Terrifier Film Review
What Katy RevIewed Next
The film opens with an interview with a woman, she was attacked and disfigured a year ago by someone only known as “Art The Clown”. You know this film is going to be a bit naff from the...

Terrifier Movie Review


Reviewed By: Katy Whitton on 02 November, 2019

Overview: A crazed clown stalks 3 women who must fight for survival

Genre: Horror, Slasher

UK Release Date: 15-03-2018

Studio: Dark Age Cinema

Damien Leone
Top-Billed Cast: 
Jenna Kanell
Samantha Scaffidi
Catherine Corcoran
David Howard Thornton
Running Time: 1hr 21 mins

UK Classification:
Classified 18


Katy's Score: 

The film opens with an interview with a woman, she was attacked and disfigured a year ago by someone only known as “Art The Clown”. You know this film is going to be a bit naff from the outset: the disfigurement effects aren’t good at all (they would have been better showing just parts of the woman’s face rather than the whole lot) and a killer clown named Art?
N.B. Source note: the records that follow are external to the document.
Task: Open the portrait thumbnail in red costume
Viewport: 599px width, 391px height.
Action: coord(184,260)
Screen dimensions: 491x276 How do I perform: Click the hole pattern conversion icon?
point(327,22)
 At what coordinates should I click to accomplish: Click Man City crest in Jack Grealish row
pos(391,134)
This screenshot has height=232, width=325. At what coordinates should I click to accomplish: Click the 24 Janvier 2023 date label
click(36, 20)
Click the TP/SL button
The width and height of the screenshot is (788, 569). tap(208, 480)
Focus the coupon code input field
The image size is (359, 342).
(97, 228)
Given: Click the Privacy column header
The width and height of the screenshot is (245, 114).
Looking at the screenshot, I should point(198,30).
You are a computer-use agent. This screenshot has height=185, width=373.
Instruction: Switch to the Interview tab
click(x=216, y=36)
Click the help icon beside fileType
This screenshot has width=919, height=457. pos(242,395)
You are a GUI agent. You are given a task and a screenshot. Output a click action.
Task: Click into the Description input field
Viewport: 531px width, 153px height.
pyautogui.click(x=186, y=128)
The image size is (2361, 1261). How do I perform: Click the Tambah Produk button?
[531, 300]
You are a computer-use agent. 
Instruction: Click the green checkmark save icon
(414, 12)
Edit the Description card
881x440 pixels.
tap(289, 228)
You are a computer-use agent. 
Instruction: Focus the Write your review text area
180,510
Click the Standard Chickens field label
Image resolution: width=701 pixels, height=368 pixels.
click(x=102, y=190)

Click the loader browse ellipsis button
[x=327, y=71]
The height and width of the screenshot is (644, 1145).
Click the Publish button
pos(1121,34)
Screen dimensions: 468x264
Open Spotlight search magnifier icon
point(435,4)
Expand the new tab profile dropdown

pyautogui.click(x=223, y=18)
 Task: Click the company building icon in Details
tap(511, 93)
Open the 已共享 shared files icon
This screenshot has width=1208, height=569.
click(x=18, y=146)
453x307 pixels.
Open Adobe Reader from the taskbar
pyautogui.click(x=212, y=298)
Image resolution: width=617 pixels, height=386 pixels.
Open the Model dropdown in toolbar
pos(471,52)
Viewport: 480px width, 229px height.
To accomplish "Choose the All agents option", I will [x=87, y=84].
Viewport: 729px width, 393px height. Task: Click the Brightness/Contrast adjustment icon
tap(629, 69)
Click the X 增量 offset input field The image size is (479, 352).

Come on!

The host is a bit of a bitch and tells her boyfriend that if she ever becomes disfigured then he should kill her – plot foreshadowing! Sure enough the disfigured woman from the interview attacks the host ripping her face off which isn’t shocking or a surprise thanks to her earlier comment and the fact that it’s filmed really badly.

We then cut to two drunk girls, they’re thinking of driving home but decide to get some food instead. They’re followed into a pizza restaurant by a weird looking clown figure who keeps staring at them. One of the drunk girls called Dawn gets a selfie with him but the clown won’t stop staring at the other girl, named Tara. The clown gets kicked out of the Pizza shop after crapping all over the bathroom and writing his name – Art – is his own poop (classy).

The girls then return to the car but it’s got a flat so they call Tara’s sister to come and give them a lift. Tara thinks that the Clown is super-shady and their conversation is intercut with scenes of Art butchering the two pizza shop workers.

This scene is supposed to be super-gross but I found myself laughing out loud. Maybe I’m sick and twisted, or maybe it was just super-rubbish whichever one it was, I didn’t find it scary, gory, gross or disgusting.

The acting isn’t too bad but the budget really lets this film down (according to Wikipedia the budget was a paltry $100,000). They really would have been better off going down the implied horror route rather than putting it front-and centre in a scene. Unfortunately they go completely the opposite direction, in one scene we get to see Dawn being hung upside down and then sawn in half through her vagina.

Did I need to see that?

No, I most certainly did not.

This is horror exploitation cinema at it’s worst, I’m surprised they didn’t make the lead access run around topless for the majority of the film but I guess as this isn’t the 1970s the director has moved on slightly.

There’s no plot, just Dawn running around trying to avoid being captured by Art, failing miserably and then escaping again.

It’s a shame because this could have been quite a clever and scary film if they’d have put a bit more thought into it. Instead it’s just a bloody mess (literally and figuratively) from start to finish.

There’s no obvious motivation for why Art chose to obsess over Tara, we can only assume she was in the wrong place at the wrong time but because we don’t know much about her character I really don’t care that he’s attacking her. The only person I feel sorry for is the mental lady who lives in the basement.

Fortunately this film is only 80 minutes long. Any longer and I think I would have gone and asked Art the clown to saw me in half through my vagina to get away from this terrible film.

Previously, I probably would have rated this film One Star because it’s that bad however that’s not fair on the actors who are making the best of a bad script and awful directing so I upped the score a little bit.

Watch this film if you’re not afraid of clowns, aren’t overly squeamish and want to see some truly terrible practical effects.